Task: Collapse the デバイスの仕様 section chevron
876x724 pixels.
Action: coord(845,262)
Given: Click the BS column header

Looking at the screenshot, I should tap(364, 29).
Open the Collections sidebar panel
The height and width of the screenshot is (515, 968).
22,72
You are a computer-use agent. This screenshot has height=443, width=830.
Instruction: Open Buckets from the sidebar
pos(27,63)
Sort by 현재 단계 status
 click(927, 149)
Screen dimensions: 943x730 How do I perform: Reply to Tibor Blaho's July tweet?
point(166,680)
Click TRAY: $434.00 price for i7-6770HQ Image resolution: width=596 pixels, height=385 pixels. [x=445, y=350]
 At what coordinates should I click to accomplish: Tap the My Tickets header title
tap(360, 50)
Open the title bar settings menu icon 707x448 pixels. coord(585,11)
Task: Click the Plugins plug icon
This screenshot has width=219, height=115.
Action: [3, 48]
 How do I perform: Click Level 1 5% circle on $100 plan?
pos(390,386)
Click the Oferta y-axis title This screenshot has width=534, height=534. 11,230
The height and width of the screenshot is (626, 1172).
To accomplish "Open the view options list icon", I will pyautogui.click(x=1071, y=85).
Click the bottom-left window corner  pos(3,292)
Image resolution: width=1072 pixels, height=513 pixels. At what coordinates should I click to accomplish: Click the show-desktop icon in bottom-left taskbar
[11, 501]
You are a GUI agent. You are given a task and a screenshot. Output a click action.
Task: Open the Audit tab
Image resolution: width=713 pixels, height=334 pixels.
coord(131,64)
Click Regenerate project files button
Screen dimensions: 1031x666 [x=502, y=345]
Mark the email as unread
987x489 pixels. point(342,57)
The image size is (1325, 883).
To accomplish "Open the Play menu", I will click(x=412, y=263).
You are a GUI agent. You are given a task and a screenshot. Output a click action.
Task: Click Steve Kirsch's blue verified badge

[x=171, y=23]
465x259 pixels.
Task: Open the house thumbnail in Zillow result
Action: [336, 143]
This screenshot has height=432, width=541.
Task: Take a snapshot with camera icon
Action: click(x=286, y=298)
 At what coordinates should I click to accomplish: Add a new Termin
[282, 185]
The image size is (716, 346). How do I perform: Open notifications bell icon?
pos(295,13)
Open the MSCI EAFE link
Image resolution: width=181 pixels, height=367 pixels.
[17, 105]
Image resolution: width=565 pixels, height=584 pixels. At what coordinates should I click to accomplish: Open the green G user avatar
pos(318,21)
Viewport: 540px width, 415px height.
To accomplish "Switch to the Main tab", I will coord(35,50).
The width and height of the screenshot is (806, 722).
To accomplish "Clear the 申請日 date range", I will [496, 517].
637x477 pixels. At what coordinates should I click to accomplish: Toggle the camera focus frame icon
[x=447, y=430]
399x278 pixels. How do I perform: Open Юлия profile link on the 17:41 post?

DO THIS: Find each line in the data above that contains the word "size", and copy every such line in full.

TASK RESPONSE:
The image size is (1325, 883).
The image size is (716, 346). How do I perform: Open notifications bell icon?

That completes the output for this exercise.